PROVIDED ENTRIES section start
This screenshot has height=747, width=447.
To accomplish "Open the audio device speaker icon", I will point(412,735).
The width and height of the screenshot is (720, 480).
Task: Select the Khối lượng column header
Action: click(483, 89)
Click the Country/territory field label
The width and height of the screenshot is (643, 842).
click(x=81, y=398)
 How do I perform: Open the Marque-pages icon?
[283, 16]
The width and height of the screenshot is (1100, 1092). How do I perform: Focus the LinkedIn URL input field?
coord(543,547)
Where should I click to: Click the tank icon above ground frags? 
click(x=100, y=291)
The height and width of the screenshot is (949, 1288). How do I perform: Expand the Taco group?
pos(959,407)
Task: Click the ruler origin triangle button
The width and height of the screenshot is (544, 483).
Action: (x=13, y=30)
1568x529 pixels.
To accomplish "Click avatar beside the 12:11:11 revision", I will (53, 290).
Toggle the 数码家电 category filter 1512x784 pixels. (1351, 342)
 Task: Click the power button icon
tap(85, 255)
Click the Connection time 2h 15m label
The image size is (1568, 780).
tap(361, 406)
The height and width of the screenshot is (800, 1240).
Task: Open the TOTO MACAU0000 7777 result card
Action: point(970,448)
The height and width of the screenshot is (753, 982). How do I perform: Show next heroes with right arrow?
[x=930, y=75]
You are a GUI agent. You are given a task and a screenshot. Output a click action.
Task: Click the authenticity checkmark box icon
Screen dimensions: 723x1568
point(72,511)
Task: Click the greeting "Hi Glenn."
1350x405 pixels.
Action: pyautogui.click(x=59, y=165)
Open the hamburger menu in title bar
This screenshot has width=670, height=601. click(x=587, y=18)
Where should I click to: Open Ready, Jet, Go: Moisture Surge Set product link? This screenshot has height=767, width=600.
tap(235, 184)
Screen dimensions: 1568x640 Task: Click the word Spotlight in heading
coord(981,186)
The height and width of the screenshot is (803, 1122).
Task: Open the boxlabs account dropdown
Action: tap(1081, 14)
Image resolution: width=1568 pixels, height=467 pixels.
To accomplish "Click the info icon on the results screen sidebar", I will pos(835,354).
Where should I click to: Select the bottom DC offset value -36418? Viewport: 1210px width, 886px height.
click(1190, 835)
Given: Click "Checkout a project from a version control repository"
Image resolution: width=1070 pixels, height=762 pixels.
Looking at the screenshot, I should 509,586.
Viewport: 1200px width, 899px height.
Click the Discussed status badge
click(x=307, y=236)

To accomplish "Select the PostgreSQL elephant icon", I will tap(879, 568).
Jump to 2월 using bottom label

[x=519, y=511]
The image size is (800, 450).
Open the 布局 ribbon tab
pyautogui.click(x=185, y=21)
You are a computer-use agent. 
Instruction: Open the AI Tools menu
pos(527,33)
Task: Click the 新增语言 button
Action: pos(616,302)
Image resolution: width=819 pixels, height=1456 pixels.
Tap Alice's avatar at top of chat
PROVIDED ENTRIES section end
* **TO DO**: In the answer, every line above should be retyped exactly.

* **OUTPUT FOR THIS TASK**:
This screenshot has height=747, width=447.
To accomplish "Open the audio device speaker icon", I will point(412,735).
The width and height of the screenshot is (720, 480).
Task: Select the Khối lượng column header
Action: click(483, 89)
Click the Country/territory field label
The width and height of the screenshot is (643, 842).
click(x=81, y=398)
 How do I perform: Open the Marque-pages icon?
[283, 16]
The width and height of the screenshot is (1100, 1092). How do I perform: Focus the LinkedIn URL input field?
coord(543,547)
Where should I click to: Click the tank icon above ground frags? 
click(x=100, y=291)
The height and width of the screenshot is (949, 1288). How do I perform: Expand the Taco group?
pos(959,407)
Task: Click the ruler origin triangle button
The width and height of the screenshot is (544, 483).
Action: (x=13, y=30)
1568x529 pixels.
To accomplish "Click avatar beside the 12:11:11 revision", I will (53, 290).
Toggle the 数码家电 category filter 1512x784 pixels. (1351, 342)
 Task: Click the power button icon
tap(85, 255)
Click the Connection time 2h 15m label
The image size is (1568, 780).
tap(361, 406)
The height and width of the screenshot is (800, 1240).
Task: Open the TOTO MACAU0000 7777 result card
Action: point(970,448)
The height and width of the screenshot is (753, 982). How do I perform: Show next heroes with right arrow?
[x=930, y=75]
You are a GUI agent. You are given a task and a screenshot. Output a click action.
Task: Click the authenticity checkmark box icon
Screen dimensions: 723x1568
point(72,511)
Task: Click the greeting "Hi Glenn."
1350x405 pixels.
Action: pyautogui.click(x=59, y=165)
Open the hamburger menu in title bar
This screenshot has width=670, height=601. click(x=587, y=18)
Where should I click to: Open Ready, Jet, Go: Moisture Surge Set product link? This screenshot has height=767, width=600.
tap(235, 184)
Screen dimensions: 1568x640 Task: Click the word Spotlight in heading
coord(981,186)
The height and width of the screenshot is (803, 1122).
Task: Open the boxlabs account dropdown
Action: tap(1081, 14)
Image resolution: width=1568 pixels, height=467 pixels.
To accomplish "Click the info icon on the results screen sidebar", I will pos(835,354).
Where should I click to: Select the bottom DC offset value -36418? Viewport: 1210px width, 886px height.
click(1190, 835)
Given: Click "Checkout a project from a version control repository"
Image resolution: width=1070 pixels, height=762 pixels.
Looking at the screenshot, I should 509,586.
Viewport: 1200px width, 899px height.
Click the Discussed status badge
click(x=307, y=236)

To accomplish "Select the PostgreSQL elephant icon", I will tap(879, 568).
Jump to 2월 using bottom label

[x=519, y=511]
The image size is (800, 450).
Open the 布局 ribbon tab
pyautogui.click(x=185, y=21)
You are a computer-use agent. 
Instruction: Open the AI Tools menu
pos(527,33)
Task: Click the 新增语言 button
Action: pos(616,302)
Image resolution: width=819 pixels, height=1456 pixels.
Tap Alice's avatar at top of chat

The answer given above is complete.